The new test, Biosite Diagnostics' Triage BNP, detects levels of a hormone called BNP, or B-type natriuretic peptide, that rises in the blood during heart failure, FDA medical officer Dr. Marva Moxey-Mims said Tuesday.

BNP is a hormone that helps guard the heart against excess salt and water retention, which occurs as the heart starts to fail. When the heart senses blood vessels constricting and salt and water levels rising, it releases BNP in an effort to protect itself, she explained.

The FDA based its approval on Biosite-funded studies of over 1,000 people in which the test helped doctors correctly diagnose between 76 percent and 98 percent of patients with congestive heart failure symptoms.

The test by itself can't diagnose heart failure - it's not perfect, the FDA cautioned.
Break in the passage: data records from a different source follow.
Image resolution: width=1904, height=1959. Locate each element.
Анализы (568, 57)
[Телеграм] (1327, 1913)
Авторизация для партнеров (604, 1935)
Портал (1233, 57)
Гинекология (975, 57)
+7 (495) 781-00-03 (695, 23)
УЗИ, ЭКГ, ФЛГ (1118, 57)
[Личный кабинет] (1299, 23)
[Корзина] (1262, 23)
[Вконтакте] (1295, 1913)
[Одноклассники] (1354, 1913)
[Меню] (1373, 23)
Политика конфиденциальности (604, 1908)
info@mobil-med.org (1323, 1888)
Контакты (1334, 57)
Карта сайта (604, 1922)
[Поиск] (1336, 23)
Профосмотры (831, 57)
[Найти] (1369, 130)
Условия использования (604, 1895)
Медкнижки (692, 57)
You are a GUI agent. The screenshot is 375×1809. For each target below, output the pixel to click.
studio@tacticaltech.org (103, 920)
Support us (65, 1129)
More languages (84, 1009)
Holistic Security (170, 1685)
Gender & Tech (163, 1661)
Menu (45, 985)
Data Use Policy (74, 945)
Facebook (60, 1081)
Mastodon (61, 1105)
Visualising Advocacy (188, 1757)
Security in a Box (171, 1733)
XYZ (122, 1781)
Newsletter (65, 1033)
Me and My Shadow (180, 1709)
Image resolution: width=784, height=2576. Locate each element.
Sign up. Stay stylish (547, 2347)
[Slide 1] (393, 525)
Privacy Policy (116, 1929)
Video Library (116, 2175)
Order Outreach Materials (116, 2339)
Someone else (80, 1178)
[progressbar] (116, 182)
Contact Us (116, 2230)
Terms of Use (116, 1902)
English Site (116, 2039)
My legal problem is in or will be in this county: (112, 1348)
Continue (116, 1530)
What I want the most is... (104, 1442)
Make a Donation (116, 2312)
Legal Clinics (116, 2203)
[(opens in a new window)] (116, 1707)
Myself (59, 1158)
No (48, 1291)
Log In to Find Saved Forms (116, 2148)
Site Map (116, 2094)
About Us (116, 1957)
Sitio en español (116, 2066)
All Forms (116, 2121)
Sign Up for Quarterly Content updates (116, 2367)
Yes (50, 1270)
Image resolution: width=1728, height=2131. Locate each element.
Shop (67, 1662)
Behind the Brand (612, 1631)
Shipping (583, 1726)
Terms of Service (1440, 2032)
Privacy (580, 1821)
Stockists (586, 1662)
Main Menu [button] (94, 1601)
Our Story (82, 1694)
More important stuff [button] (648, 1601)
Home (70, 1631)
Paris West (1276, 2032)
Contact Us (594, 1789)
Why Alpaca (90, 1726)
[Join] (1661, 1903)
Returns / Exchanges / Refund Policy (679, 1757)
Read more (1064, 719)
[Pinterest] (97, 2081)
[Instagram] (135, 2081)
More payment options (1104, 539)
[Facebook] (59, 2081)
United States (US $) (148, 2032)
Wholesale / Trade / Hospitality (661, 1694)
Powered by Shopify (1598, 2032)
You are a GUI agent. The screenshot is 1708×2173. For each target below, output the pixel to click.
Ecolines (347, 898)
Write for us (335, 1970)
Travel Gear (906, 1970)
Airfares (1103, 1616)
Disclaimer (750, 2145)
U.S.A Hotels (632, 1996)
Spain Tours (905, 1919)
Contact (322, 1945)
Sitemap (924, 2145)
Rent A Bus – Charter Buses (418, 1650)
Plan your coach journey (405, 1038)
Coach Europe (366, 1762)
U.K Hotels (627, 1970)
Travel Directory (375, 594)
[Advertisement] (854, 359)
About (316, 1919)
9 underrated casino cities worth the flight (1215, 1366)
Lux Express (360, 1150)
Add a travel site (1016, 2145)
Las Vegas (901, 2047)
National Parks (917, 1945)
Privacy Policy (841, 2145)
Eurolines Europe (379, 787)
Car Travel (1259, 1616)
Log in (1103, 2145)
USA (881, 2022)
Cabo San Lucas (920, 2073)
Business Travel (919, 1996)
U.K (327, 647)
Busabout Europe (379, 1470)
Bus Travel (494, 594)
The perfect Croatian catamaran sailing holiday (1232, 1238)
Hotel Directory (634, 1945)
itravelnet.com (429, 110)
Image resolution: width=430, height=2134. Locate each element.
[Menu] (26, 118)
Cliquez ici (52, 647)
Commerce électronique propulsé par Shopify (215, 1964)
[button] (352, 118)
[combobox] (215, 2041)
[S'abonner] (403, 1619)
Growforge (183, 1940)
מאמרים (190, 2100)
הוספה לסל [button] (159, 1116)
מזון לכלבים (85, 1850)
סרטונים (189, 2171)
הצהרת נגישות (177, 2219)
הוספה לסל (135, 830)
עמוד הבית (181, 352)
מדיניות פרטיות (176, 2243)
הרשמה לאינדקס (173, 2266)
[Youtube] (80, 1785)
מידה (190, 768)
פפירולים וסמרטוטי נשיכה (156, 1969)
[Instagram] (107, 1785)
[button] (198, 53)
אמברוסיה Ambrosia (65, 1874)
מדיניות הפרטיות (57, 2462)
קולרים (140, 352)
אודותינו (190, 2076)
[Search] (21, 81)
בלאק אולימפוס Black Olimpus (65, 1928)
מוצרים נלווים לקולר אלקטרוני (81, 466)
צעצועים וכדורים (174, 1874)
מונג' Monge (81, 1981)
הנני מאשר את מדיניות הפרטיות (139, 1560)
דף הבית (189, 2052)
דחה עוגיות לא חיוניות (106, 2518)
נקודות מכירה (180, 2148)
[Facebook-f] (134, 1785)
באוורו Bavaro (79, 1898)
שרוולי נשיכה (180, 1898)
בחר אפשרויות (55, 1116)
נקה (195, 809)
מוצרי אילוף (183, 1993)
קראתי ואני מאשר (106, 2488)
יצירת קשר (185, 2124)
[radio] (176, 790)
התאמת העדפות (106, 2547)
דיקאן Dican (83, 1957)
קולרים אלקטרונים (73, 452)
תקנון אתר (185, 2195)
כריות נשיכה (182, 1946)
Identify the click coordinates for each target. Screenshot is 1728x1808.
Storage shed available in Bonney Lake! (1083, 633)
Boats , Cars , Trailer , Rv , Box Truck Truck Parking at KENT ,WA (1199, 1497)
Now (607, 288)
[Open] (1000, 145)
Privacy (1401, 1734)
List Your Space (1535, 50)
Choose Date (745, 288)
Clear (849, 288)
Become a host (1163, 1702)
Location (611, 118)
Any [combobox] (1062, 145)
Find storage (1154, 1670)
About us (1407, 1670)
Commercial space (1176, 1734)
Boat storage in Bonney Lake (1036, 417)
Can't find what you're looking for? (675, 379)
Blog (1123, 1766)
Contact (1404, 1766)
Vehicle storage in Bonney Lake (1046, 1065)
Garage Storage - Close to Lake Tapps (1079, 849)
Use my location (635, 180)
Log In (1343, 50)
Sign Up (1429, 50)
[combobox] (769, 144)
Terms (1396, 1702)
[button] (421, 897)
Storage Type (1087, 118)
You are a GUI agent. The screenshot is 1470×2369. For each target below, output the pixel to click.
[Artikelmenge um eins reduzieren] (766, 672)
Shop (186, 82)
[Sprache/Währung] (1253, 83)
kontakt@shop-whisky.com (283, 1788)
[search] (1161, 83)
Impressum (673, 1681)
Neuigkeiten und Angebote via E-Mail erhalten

Women especially may get false readings. But a test that doesn't detect elevated BNP might signal doctors to check for lung disease instead of heart failure, while an elevated BNP might encourage an echocardiogram, Moxey-Mims said.

BNP testing is still evolving to see how useful it will be, cautioned American Heart Association spokeswoman Dr. Ann Bolger of the University of California, San Francisco.

But, "if it turns out to be as reliable as initially investigators feel, it will be helpful," she said. "It's a very targeted clue of how the body's responding" to heart failure.

San Diego-based Biosite said the test's first use probably will be in emergency rooms, where millions of people show up short of breath each year. The 15-minute test will cost about $30, the company said.